The {vtree} package is a tool for calculating and displaying variable trees.
Here are the steps on how to use the vtree package.
# Set working directory
setwd("C:/MyRData/Exploring data using the vtree package")
# Upload tidyverse library
library(tidyverse)
## -- Attaching packages --------------------------------------- tidyverse 1.3.2 --
## v ggplot2 3.4.2 v purrr 1.0.1
## v tibble 3.2.1 v dplyr 1.1.2
## v tidyr 1.3.0 v stringr 1.5.0
## v readr 2.1.3 v forcats 0.5.2
## -- Conflicts ------------------------------------------ tidyverse_conflicts() --
## x dplyr::filter() masks stats::filter()
## x dplyr::lag() masks stats::lag()
# Upload vtree library
library(vtree)
# Import data
df<- read.csv("resume.csv", stringsAsFactors = TRUE, fileEncoding = "UTF-8-BOM")

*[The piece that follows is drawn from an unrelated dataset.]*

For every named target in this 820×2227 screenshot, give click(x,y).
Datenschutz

# Get a glimpse of the data
df %>% glimpse()
## Rows: 4,870
## Columns: 31
## $ rownames <int> 1, 2, 3, 4, 5, 6, 7, 8, 9, 10, 11, 12, 13, 14, ~
## $ job_ad_id <int> 384, 384, 384, 384, 385, 386, 386, 385, 386, 38~
## $ job_city <fct> Chicago, Chicago, Chicago, Chicago, Chicago, Ch~
## $ job_industry <fct> manufacturing, manufacturing, manufacturing, ma~
## $ job_type <fct> supervisor, supervisor, supervisor, supervisor,~
## $ job_fed_contractor <fct> , , , , No, No, No, No, No, No, No, No, No, No,~
## $ job_equal_opp_employer <fct> Yes, Yes, Yes, Yes, Yes, Yes, Yes, Yes, Yes, Ye~
## $ job_ownership <fct> unknown, unknown, unknown, unknown, nonprofit, ~
## $ job_req_any <fct> Yes, Yes, Yes, Yes, Yes, No, No, Yes, No, No, Y~
## $ job_req_communication <fct> No, No, No, No, No, No, No, No, No, No, No, No,~
## $ job_req_education <fct> No, No, No, No, No, No, No, No, No, No, No, No,~
## $ job_req_min_experience <fct> 5, 5, 5, 5, some, , , some, , , some, some, , ,~
## $ job_req_computer <fct> Yes, Yes, Yes, Yes, Yes, No, No, Yes, No, No, Y~
## $ job_req_organization <fct> No, No, No, No, Yes, No, No, Yes, No, No, No, N~
## $ job_req_school <fct> none_listed, none_listed, none_listed, none_lis~
## $ received_callback <fct> No, No, No, No, No, No, No, No, No, No, No, No,~
## $ firstname <fct> Allison, Kristen, Lakisha, Latonya, Carrie, Jay~
## $ race <fct> white, white, black, black, white, white, white~
## $ gender <fct> Female, Female, Female, Female, Female, Male, F~
## $ years_college <int> 4, 3, 4, 3, 3, 4, 4, 3, 4, 4, 4, 4, 4, 4, 4, 1,~
## $ college_degree <fct> Yes, No, Yes, No, No, Yes, Yes, No, Yes, Yes, Y~
## $ honors <fct> No, No, No, No, No, Yes, No, No, No, No, No, No~
## $ worked_during_school <fct> No, Yes, Yes, No, Yes, No, Yes, No, No, Yes, No~
## $ years_experience <int> 6, 6, 6, 6, 22, 6, 5, 21, 3, 6, 8, 8, 4, 4, 5, ~
## $ computer_skills <fct> Yes, Yes, Yes, Yes, Yes, No, Yes, Yes, Yes, No,~
## $ special_skills <fct> No, No, No, Yes, No, Yes, Yes, Yes, Yes, Yes, Y~
## $ volunteer <fct> No, Yes, No, Yes, No, No, Yes, Yes, No, Yes, Ye~
## $ military <fct> No, Yes, No, No, No, No, No, No, No, No, No, No~
## $ employment_holes <fct> Yes, No, No, Yes, No, No, No, Yes, No, No, Yes,~
## $ has_email_address <fct> No, Yes, No, Yes, Yes, No, Yes, Yes, No, Yes, Y~
## $ resume_quality <fct> low, high, low, high, high, low, high, high, lo~
# Create age group variable
df<-df %>%
mutate(
# Create categories
years_experience_group = dplyr::case_when(
years_experience <= 5 ~ "1-5 years",
years_experience > 5 & years_experience <= 10 ~ "6-10 years",
years_experience > 10 & years_experience <= 20 ~ "11-20 years",
years_experience > 20 ~ "> 20 years"
),
# Convert to factor
years_experience_group = factor(years_experience_group , level = c("1-5 years","6-10 years","11-20 years","> 20 years")))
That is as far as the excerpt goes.